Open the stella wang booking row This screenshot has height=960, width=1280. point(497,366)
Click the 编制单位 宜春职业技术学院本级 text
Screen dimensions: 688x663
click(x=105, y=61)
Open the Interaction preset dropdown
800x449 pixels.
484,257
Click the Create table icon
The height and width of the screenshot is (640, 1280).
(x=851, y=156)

__WRITTEN PROBLEM__.
Copy these rows exactly as they appear above.

__RESULT__.
Open the stella wang booking row This screenshot has height=960, width=1280. point(497,366)
Click the 编制单位 宜春职业技术学院本级 text
Screen dimensions: 688x663
click(x=105, y=61)
Open the Interaction preset dropdown
800x449 pixels.
484,257
Click the Create table icon
The height and width of the screenshot is (640, 1280).
(x=851, y=156)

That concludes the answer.